◆ **Aim of the exercise**: Every entry below should be written out exactly, and no image should appear.
════════════════
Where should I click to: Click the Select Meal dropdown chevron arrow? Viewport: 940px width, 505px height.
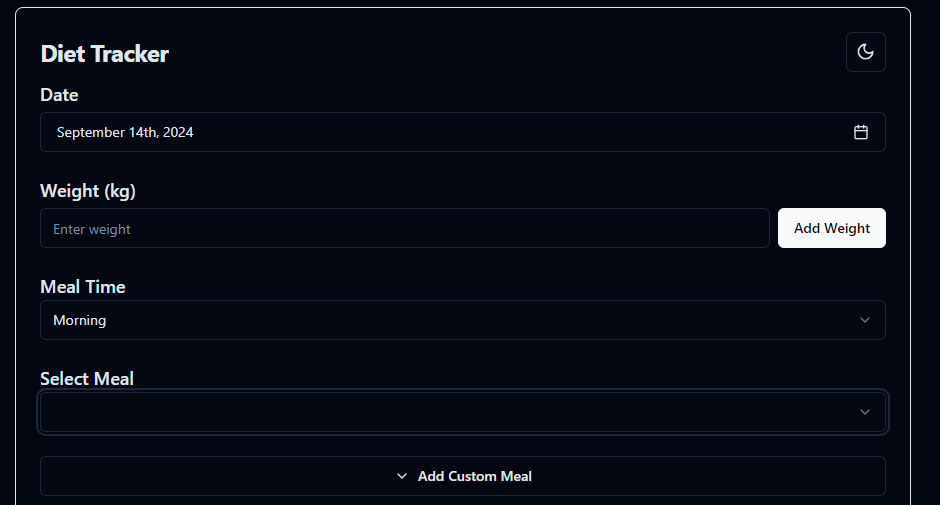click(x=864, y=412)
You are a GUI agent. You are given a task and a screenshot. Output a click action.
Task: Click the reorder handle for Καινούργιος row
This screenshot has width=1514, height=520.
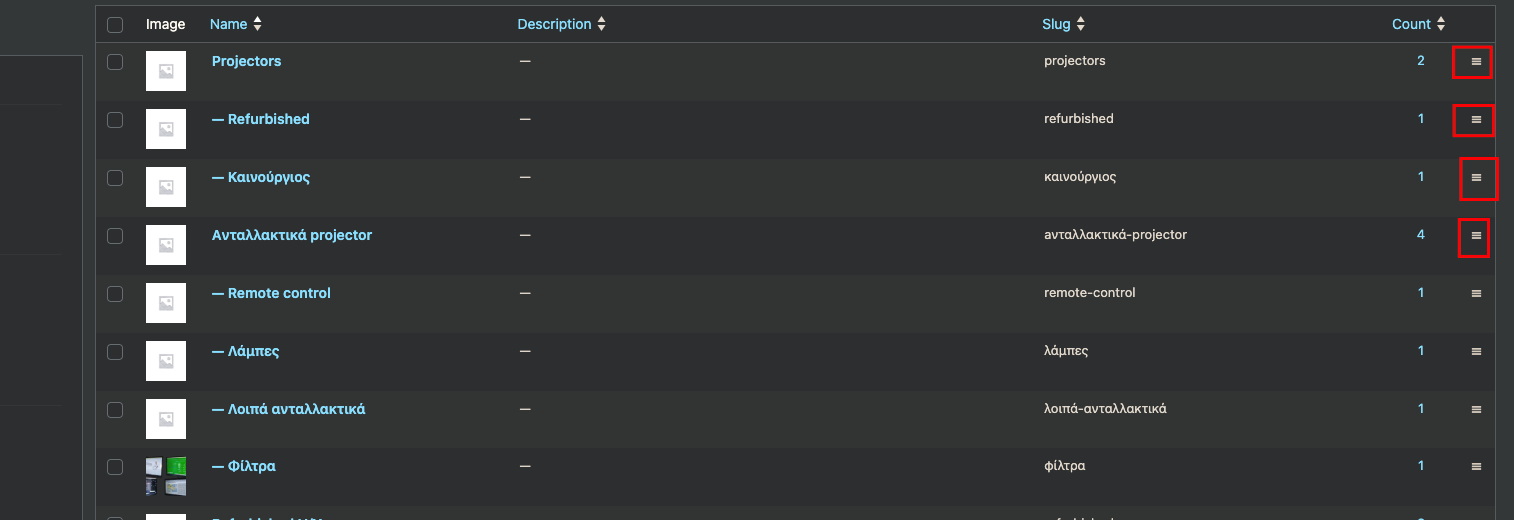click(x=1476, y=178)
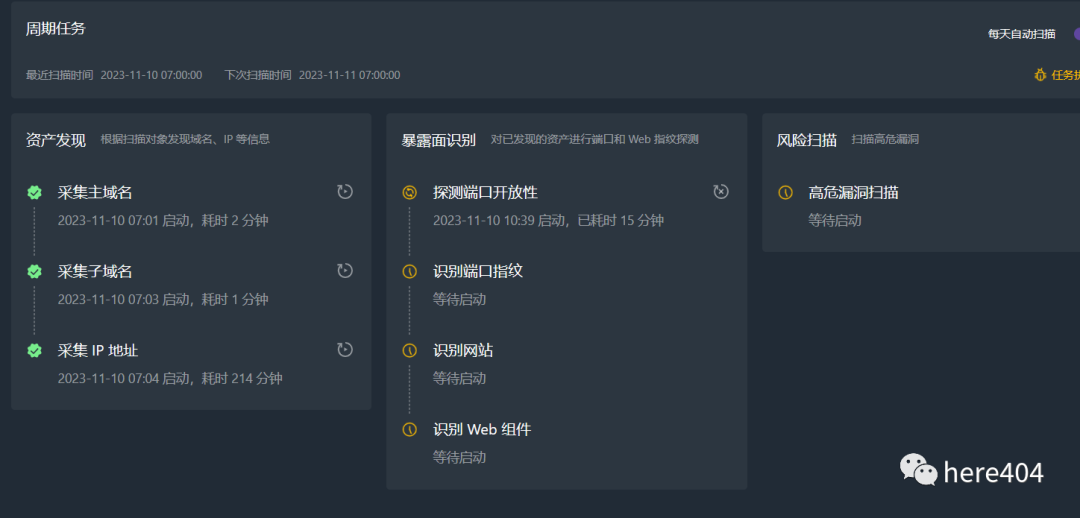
════════════════
◆ **Task result**:
Where should I click to: Click the Select Meal dropdown chevron arrow? Viewport: 940px width, 505px height.
click(x=864, y=412)
You are a GUI agent. You are given a task and a screenshot. Output a click action.
Task: Click the reorder handle for Καινούργιος row
This screenshot has width=1514, height=520.
click(x=1476, y=178)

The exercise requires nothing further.